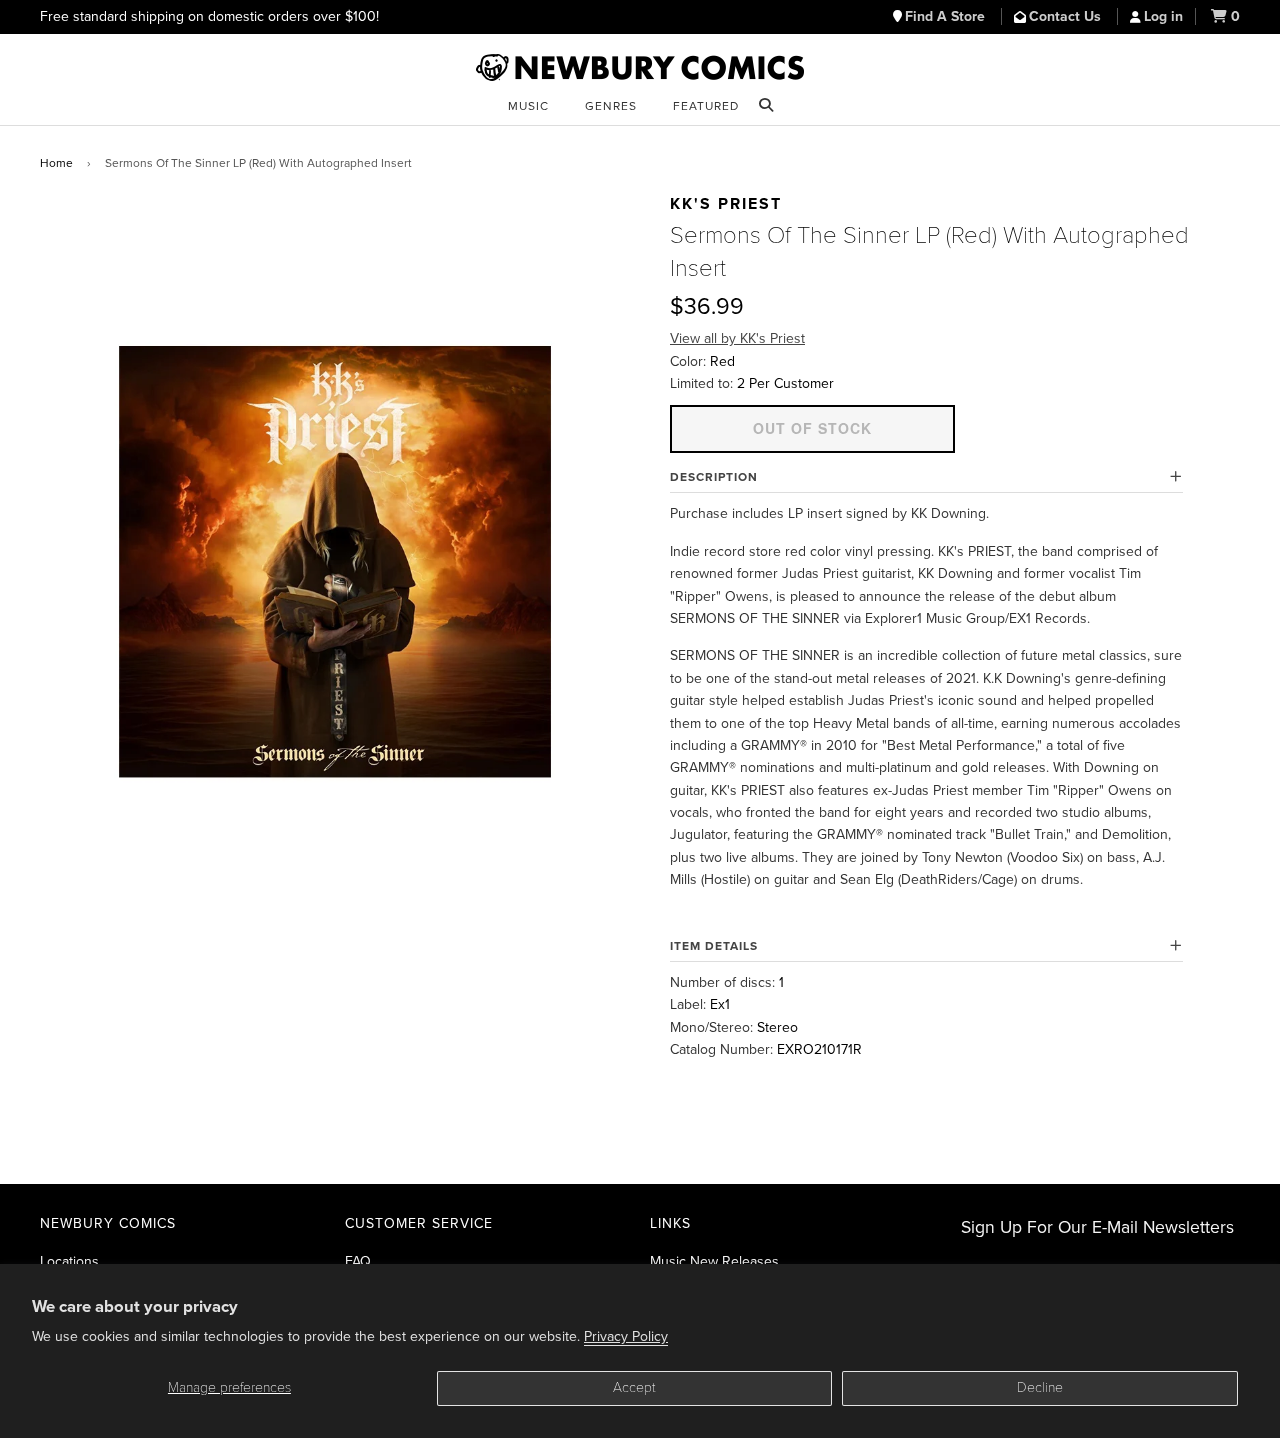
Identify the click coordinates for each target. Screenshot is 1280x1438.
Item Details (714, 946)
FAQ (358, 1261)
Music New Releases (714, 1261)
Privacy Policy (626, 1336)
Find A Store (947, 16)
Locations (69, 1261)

+-------+

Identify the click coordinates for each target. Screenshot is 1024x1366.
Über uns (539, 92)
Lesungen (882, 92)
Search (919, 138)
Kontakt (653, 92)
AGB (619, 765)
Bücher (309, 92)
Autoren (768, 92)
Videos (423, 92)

+-------+

__Problem to solve__: Only the lines from the one containing "Screenshot is 1280x1438." through the one containing "Locations (69, 1261)" are to be retyped, both boundary lines included, with no other material.

__Result for this exercise__:
Identify the click coordinates for each target. Screenshot is 1280x1438.
Item Details (714, 946)
FAQ (358, 1261)
Music New Releases (714, 1261)
Privacy Policy (626, 1336)
Find A Store (947, 16)
Locations (69, 1261)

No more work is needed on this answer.